The Twins protect two pitchers from the Rule 5 draft.
With the deadline to protect prospects from the Rule 5 draft looming, the Twins added two pitchers to their 40-man roster while leaving off a few notable names. Minnesota selected the contracts of Marco Raya and Travis Adams, moving them one step closer to the Big Leagues.
Raya has floated around the back end of Top 100 lists since Minnesota drafted him in the fourth round of the shortened 2020 MLB draft. He has the stuff, but has yet to have the breakout season Derek Falvey & Co. have been hoping for. The Twins have also been ultra-cautious with Raya’s workload, eclipsing 65 innings in a single season for the first time this past season. Raya spent most of 2024 at AA Wichita, but made a single start for the AAA St. Paul Saints before the end of the season to bring his season inning total to 97.2 with a 4.05 ERA, 24.6% strikeout rate and 10.5% walk rate. He will likely see time with the Twins at some point next season.
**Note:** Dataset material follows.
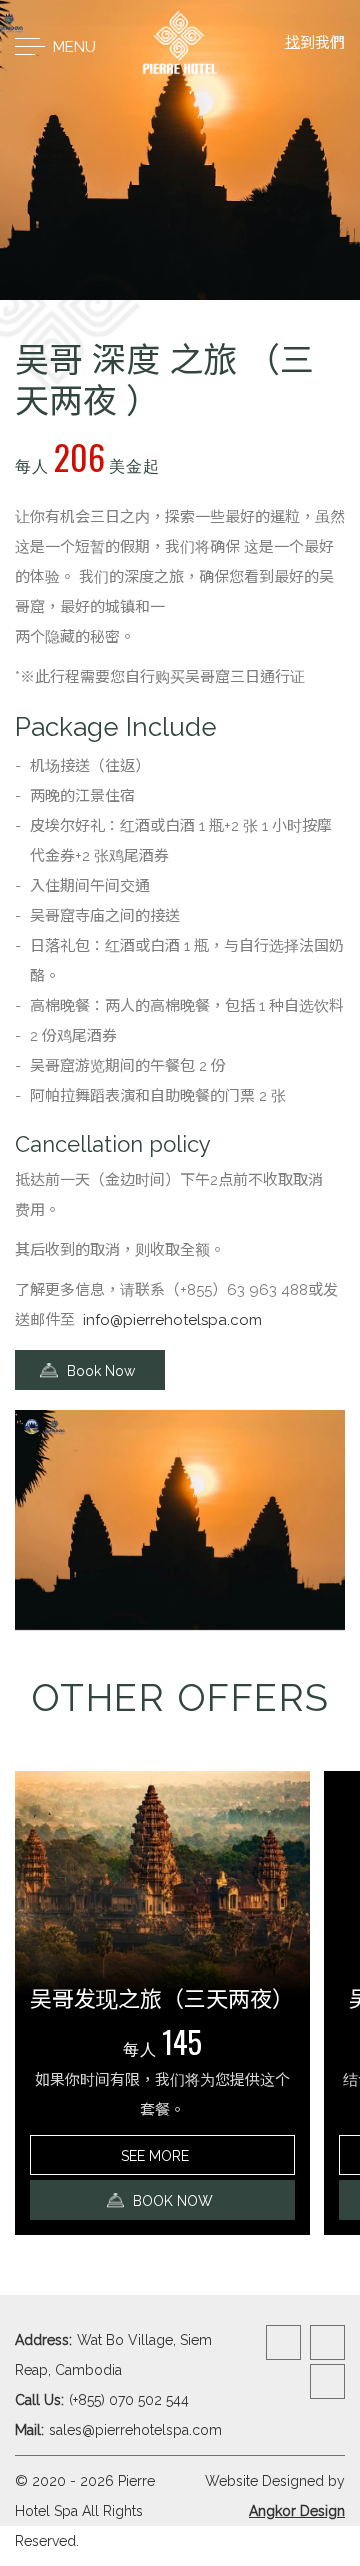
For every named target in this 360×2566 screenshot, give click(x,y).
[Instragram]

Adams, meanwhile, should also expect to get some time with the Big League club in 2025. He is the latest in the Twins’ ever-growing list of mid-to-late-round college pitchers that have flown up prospect boards. At a mere 6’ 1” tall, Adams differs from his towering contemporaries like Bailey Ober, David Festa, and Zebby Matthews, but he’s still plenty effective. In 127 innings between AA and AAA last season, Adams compiled a 3.90 ERA, 22.6% strikeout rate, and 6.7% walk rate. He still needs to prove he can strike out higher level hitters, but the Twins saw enough out of him to add him to the roster.
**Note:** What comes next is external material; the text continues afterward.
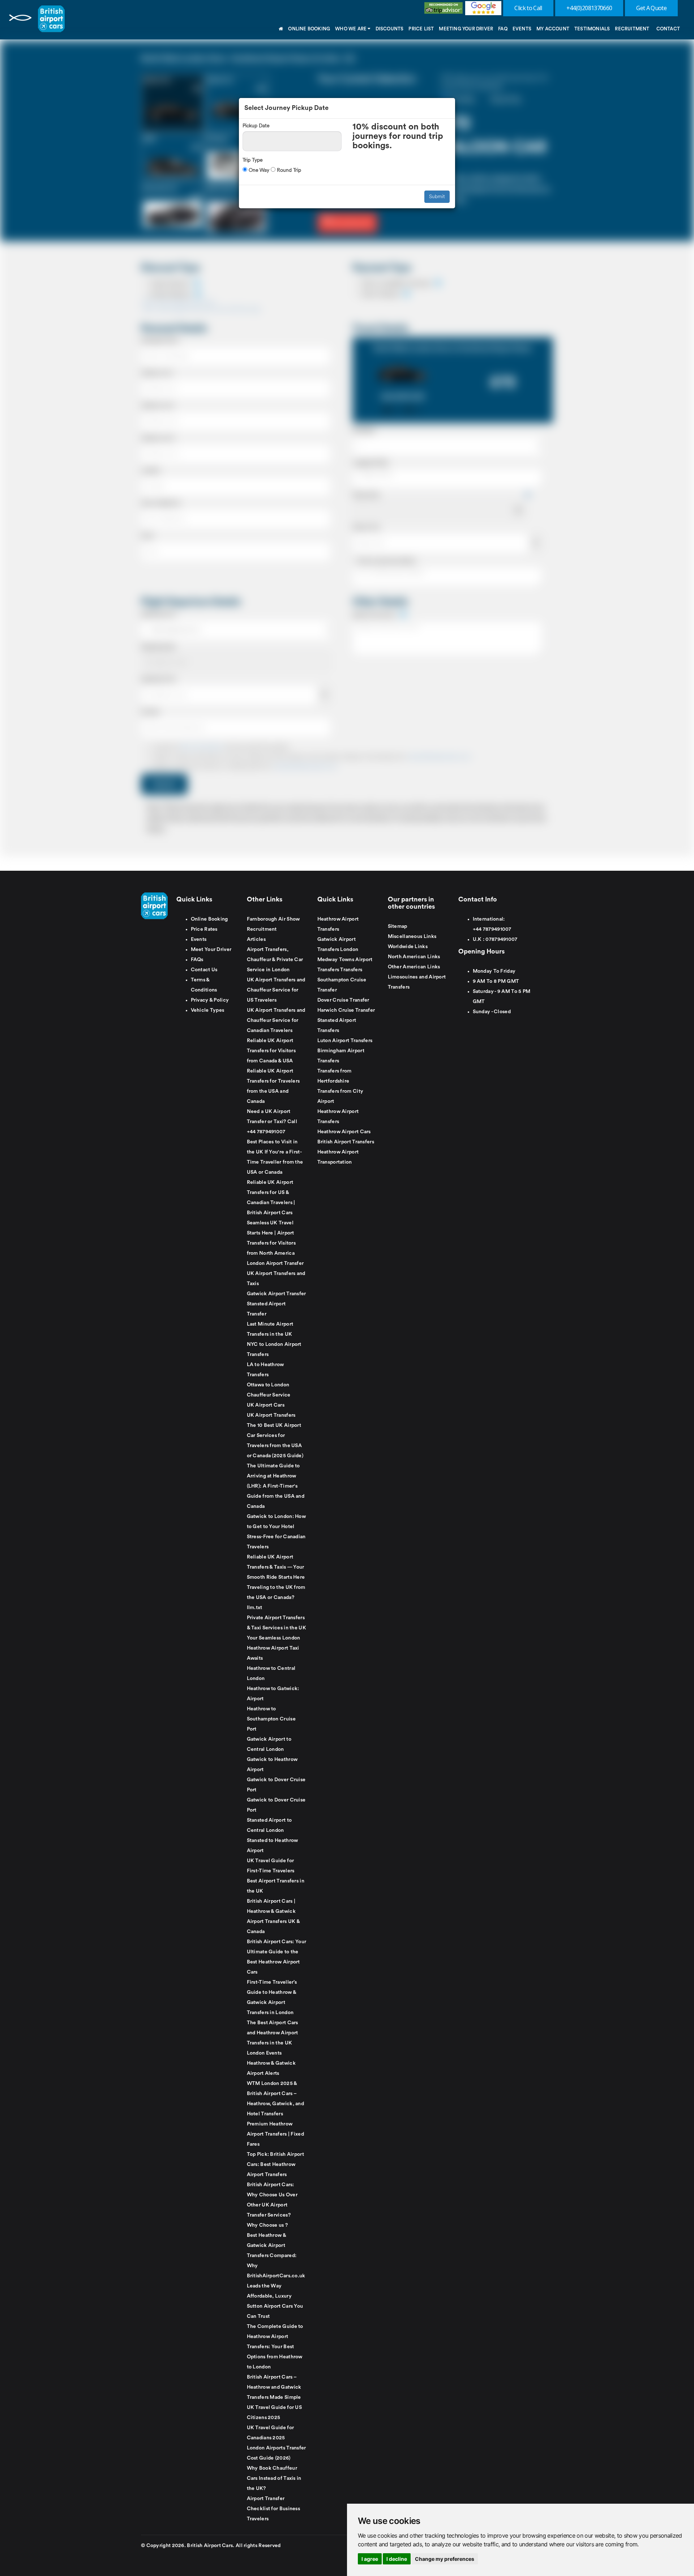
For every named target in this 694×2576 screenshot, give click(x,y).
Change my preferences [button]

Among the notable names the Twins left unprotected from the Rule 5 draft are left-handed pitcher Christian MacLeod and outfielder Kala’i Rosario. MacLeod is the most promising of the bunch. He missed all of 2022 with injury after being drafted in the fifth round of the 2021 draft, but has looked strong since then. He began 2024 in high A but finished in St. Paul, with the Twins pushing him aggressively. MacLeod still needs to add some fastball velocity, but the secondaries are encouraging enough that a move to the bullpen could make him an effective Big Leaguer in the Taylor Rogers mold.
Rosario has 25 homer power, but doesn’t do much else that well on a baseball field. He missed most of 2024 with injury, but wasn’t particularly effective when he was on the field, managing only a .726 OPS and .405 SLG in homer-happy Wichita. He struck out at a ghastly 30.4% clip and had some of the worst defensive highlights (lowlights?) you’ve ever seen from a corner outfielder. There’s still plenty to like in him as a prospect, but the Twins (likely correctly) determined that he wasn’t going to be a target by opposing teams in the Rule 5 draft. It’s hard to justify wasting a 26-man roster spot on a defensively challenged corner outfielder coming off of his worst offensive season.
With the additions of Raya and Adams, the 40-man roster sits at 37 with a few more spots likely opening up at the end of this week when MLB teams have to decide if they will tender contracts to their arbitration-eligible players.